# YOUR OBJECTIVE
Could you give the post on academia versus industry again from "Matt Welsh, a" to "of computer systems.", updated so that "graduate students" replaces "grad students"?

Academia vs. industry: Harvard CS vs. Google edition

Matt Welsh, a professor in the Harvard CS department, has decided to leave Harvard to continue his post-tenure leave working at Google. Welsh is obviously leaving a sweet job. In fact, it was not long ago that he was writing about how difficult it is to get tenure at Harvard.

So why is he leaving? Well, CS folks doing research in large distributed systems are in a tricky place, since the really big systems are all in industry. And instead of legions of experienced engineers to help build and study these systems, they have a bunch of lazy grad students! One might think, then, that this kind of (tenured) professor to industry move is limited to people creating and studying large deployments of computer systems.

There is a broader pull, I think. For researchers studying many central topics in the social sciences (e.g., social influence), there is a big draw to industry, since it is corporations that are collecting broad and deep data sets describing human behavior. To some extent, this is also a case of industry being appealing for people studying deployment of large deployments of computer systems — but it applies even to those who don’t care much about the “computer” part. In further parallels to the case with CS systems researchers, in industry they have talented database and machine learning experts ready to help, rather than social science grad students who are (like the faculty) too often afraid of math.

# SOURCE EXCERPT
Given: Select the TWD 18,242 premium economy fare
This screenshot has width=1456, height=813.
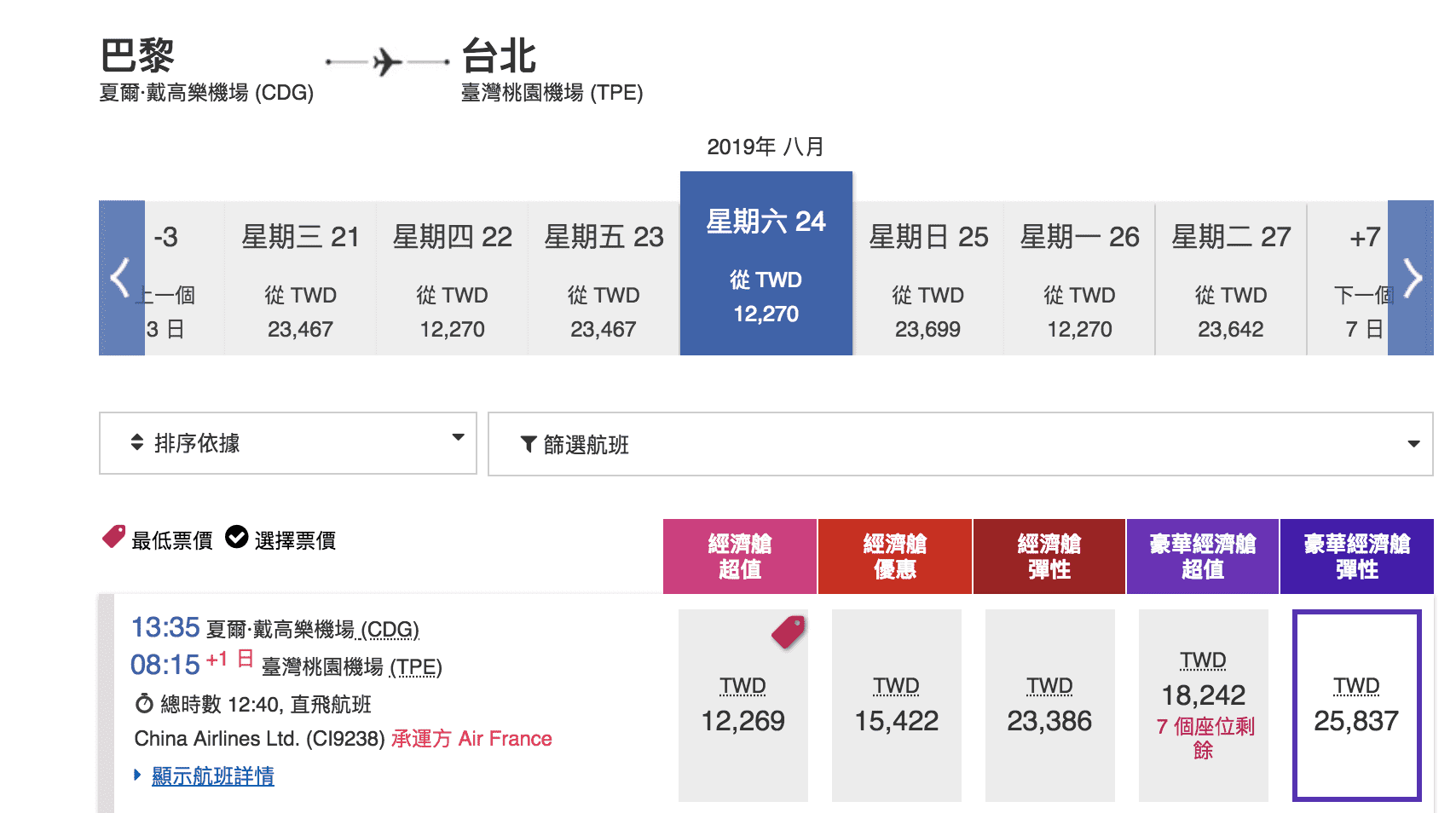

# WRITTEN ANSWER
Matt Welsh, a professor in the Harvard CS department, has decided to leave Harvard to continue his post-tenure leave working at Google. Welsh is obviously leaving a sweet job. In fact, it was not long ago that he was writing about how difficult it is to get tenure at Harvard.

So why is he leaving? Well, CS folks doing research in large distributed systems are in a tricky place, since the really big systems are all in industry. And instead of legions of experienced engineers to help build and study these systems, they have a bunch of lazy graduate students! One might think, then, that this kind of (tenured) professor to industry move is limited to people creating and studying large deployments of computer systems.